Intervista a Luca Pomarici – Presidente del Consiglio di Quartiere di Casazza

Ecco a voi l’intervista che abbiamo fatto a Luca Pomarici, Presidente del Consiglio di Quartiere di Casazza, per il progetto Recovery.net!

D: Nei suoi ruoli professionali ha mai avuto occasione di confrontarsi con realtà legate al mondo della salute mentale in generale e della psichiatria in particolare?

R: Mi viene da dire sì. Come rappresentate del quartiere penso alle realtà sul nostro territorio: abbiamo l’Uop22, distaccamento dell’ospedale civile, e la comunità Hebron, una comunità residenziale.

D: Parliamo di pregiudizio rispetto al tema della salute mentale: lei ritiene che un utente psichiatrico subisca discriminazioni sociali?

R: Ritengo che ci sia sicuramente da lavorare per aumentare la consapevolezza delle persone, perché in molti casi effettivamente ci sono barriere culturali. Perciò un progetto come questo può aiutare le persone ad aprire gli occhi, a levare le fette di salame. Aiuta ad accorgersi che le persone che si hanno accanto, i nostri vicini, sono come noi, anche se possono avere un qualcosa di diverso. Ognuno di noi ha una propria diversità.

Dobbiamo vedere ogni persona come persona che può avere un potenziale. Effettivamente è un lavoro da fare a livello culturale, legato anche all’istruzione, magari partendo dai bambini, da chi può assorbire forse meglio di noi adulti, che abbiamo già acquisito troppe cattive abitudini. Lavorando più sui bambini, e di riflesso sui genitori, sui nonni, tutto il tessuto sociale può migliorare.

D: Secondo lei come sarebbe possibile prendersi cura della propria salute mentale?

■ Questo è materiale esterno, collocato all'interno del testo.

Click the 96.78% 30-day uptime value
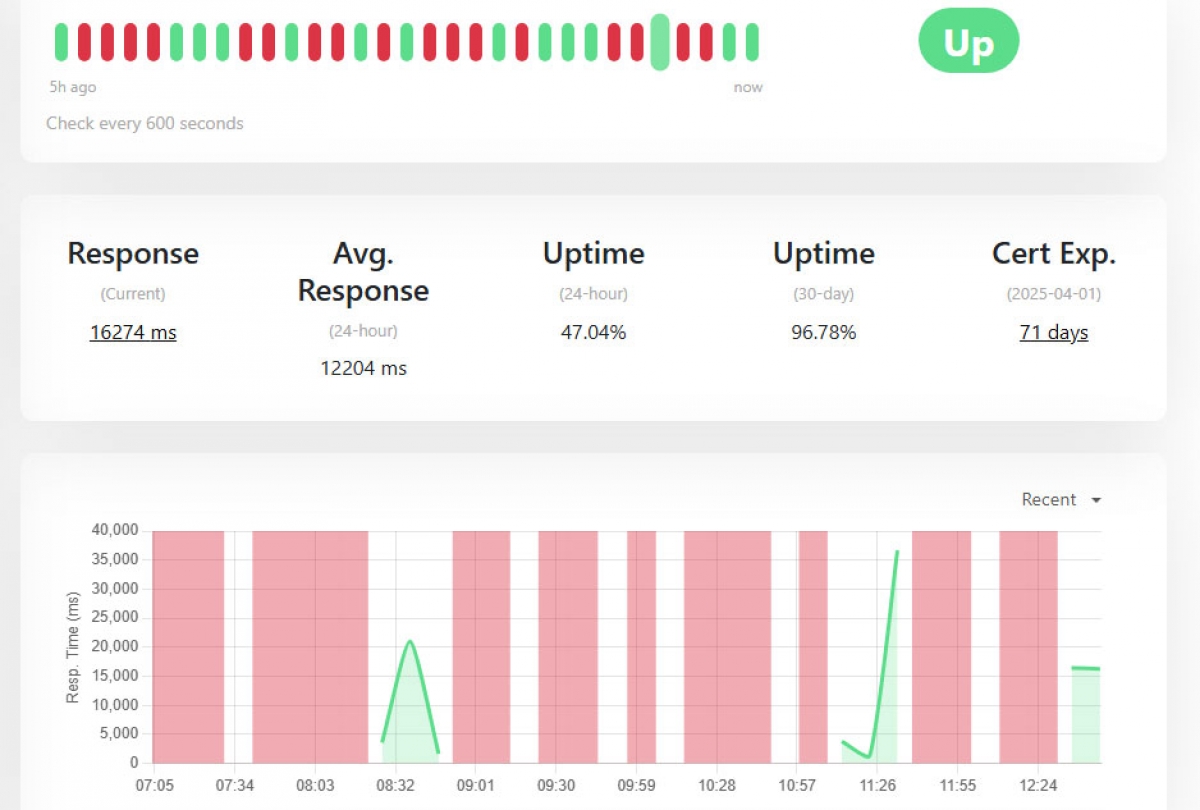1200x810 pixels. pyautogui.click(x=823, y=333)
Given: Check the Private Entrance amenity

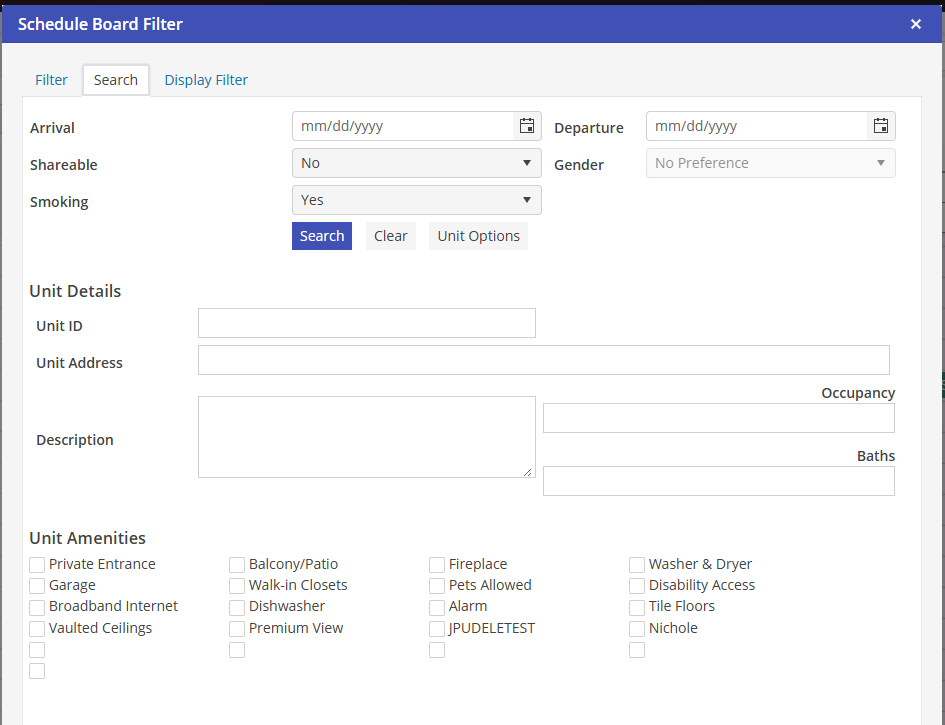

R: Mi piace rivedere questa domanda chiedendomi come sia possibile prendermi cura della mia salute, senza distinguere mentale e fisica, perché siamo un tutt’uno. Sicuramente penso che bisognerebbe uscire un po’ dalle proprie abitudini, dai propri limiti, abbassando un po’ la soglia di guardia e permettendosi di vivere delle esperienze che nell’abitudine del quotidiano non si vivono. Banalmente, anche questa intervista che faccio oggi e farò tra due anni, è una eccezione per me, un’eccezione che mi porta un tesoro unico. Probabilmente non riuscirò a percepirlo adesso, ma nel tornare in ufficio, mentre guido, o forse stasera quando inizierò a riflettere su un qualcosa che fino ad oggi non mi aveva colpito. Bisogna cercare di uscire da quello che è il proprio essere normali, dall’etichetta che siamo abituati a dare e ricevere, dalla propria normalità.